Federal health officials are urging Americans to shore up their immunity ahead of the winter holidays by getting a COVID-19 booster shot. But not everyone is working with the same defenses when it comes to keeping the virus at bay.
More than 47 million people in the U.S have already caught the coronavirus, at least according to officially-recorded numbers. In reality, it’s probably many millions more.
Some undetermined share of those people are also vaccinated, meaning they now possess what scientists call hybrid immunity. This is what happens when your immune system has essentially done both a dress rehearsal of fending off the virus — courtesy of the vaccine — and a real life real performance — thanks to the virus.
So if you’ve already had a symptomatic case of COVID, do you really need a booster?
It’s probably not a shock that scientists still aren’t entirely sure. Boosters haven’t been available all that long for most Americans, and the studies to understand just how necessary they are for everyone — let alone those who’ve been infected and vaccinated — still need to be done.
But scientists say their best guess is that, by all accounts, people with hybrid immunity already have better immunity than vaccinated people who never got COVID or people who got COVID but not the vaccine.
“It’s fair to say that your immunity is likely going to be stronger so that the chance of getting sick, especially with the delta variant, is very, very low,” says Dr. Duane Wesemann, an immunologist at Brigham and Women’s Hospital and Harvard Medical School.
Think about the immune system and the coronavirus like you would learning an instrument: practice once and you’ll remember the song the next day, but — if you stop — you probably will not a year later. “The same principles apply with the immune system,” says Wesemann. “You’ll dedicate more time, invest more effort into holding on to something that you’ve seen several times.”
And if you’ve been infected and vaccinated, that’s already a lot of practice.
Just because you have this more robust immunity doesn’t mean it’s a bad idea to get a booster, though. This is particularly true if you are already predisposed to developing severe COVID-19, says John Wherry, director of the Institute for Immunology at the University of Pennsylvania.
All of this is still being studied, but Wherry says there’s no reason to think it would be risky for people with hybrid immunity to get an extra shot.
“The safety profile looks pretty similar during primary vaccination and boosters and it does not look to be terribly different depending on whether you previously had COVID or not,” he says.
Our best picture of the powers of hybrid immunity comes from studying people who were infected and then later vaccinated — what some scientists have even described as “superhuman immunity.”
“That sort of looks like you’re already getting a booster quite dramatically,” says Wherry. “They would be probably lowest on my priority list of who needs the booster shot.”
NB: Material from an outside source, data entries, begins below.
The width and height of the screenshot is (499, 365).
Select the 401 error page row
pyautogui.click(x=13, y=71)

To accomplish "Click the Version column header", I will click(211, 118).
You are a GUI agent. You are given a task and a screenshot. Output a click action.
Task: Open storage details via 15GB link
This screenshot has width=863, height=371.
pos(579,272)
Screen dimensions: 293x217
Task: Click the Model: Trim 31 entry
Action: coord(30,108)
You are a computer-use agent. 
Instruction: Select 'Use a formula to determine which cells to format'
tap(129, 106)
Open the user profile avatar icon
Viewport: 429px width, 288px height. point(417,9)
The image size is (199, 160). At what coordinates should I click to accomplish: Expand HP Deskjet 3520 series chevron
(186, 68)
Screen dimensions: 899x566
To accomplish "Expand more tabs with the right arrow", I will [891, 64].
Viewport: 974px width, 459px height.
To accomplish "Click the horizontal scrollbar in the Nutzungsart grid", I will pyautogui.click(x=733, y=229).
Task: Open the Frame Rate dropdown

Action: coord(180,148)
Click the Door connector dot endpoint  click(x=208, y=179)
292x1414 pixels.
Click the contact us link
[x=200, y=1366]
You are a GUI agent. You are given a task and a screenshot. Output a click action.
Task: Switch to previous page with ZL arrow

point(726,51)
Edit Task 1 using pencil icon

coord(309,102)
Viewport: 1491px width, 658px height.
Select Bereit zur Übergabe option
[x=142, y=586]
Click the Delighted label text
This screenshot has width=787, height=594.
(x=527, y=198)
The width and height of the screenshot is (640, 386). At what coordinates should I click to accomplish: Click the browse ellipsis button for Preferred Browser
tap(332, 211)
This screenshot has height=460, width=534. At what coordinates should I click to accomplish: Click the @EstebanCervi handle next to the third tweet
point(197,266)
Research shows that people with this type of hybrid immunity produce more antibodies and this response is not only more stable, but that it’s really robust across variants, says Wesemann, whose lab has studied the immune response in people who’ve been infected and are subsequently vaccinated.
So what about a person’s level of protection for the opposite scenario — when a fully vaccinated person later has a breakthrough infection? “You would presumably have superior immunity at this point,” says Dr. Gregory Poland, director of the Mayo Clinic’s Vaccine Research Group.
Most likely, this brand of hybrid immunity would rival what’s seen in people who recovered from COVID-19 and then got vaccinated, but there could be subtle differences in the details of the immune response, says Wherry. “But these things that might be different may not matter for any given person to ward off the next infection.”
All of this needs to be studied to arrive at a more conclusive answer. Until then, the takeaway is the same regardless of how you arrived at hybrid immunity: There’s no great urgency to get a booster for people who are otherwise healthy and low-risk. But if you’re higher risk due to underlying conditions, or live or work closely with someone who is, it could be a good added layer of protection, for you and those around you.
“The potential benefit of it providing greater immunity are there and the risks are small,” says Wesemann. “I would probably recommend it for a group of individuals that I thought were at high risk.”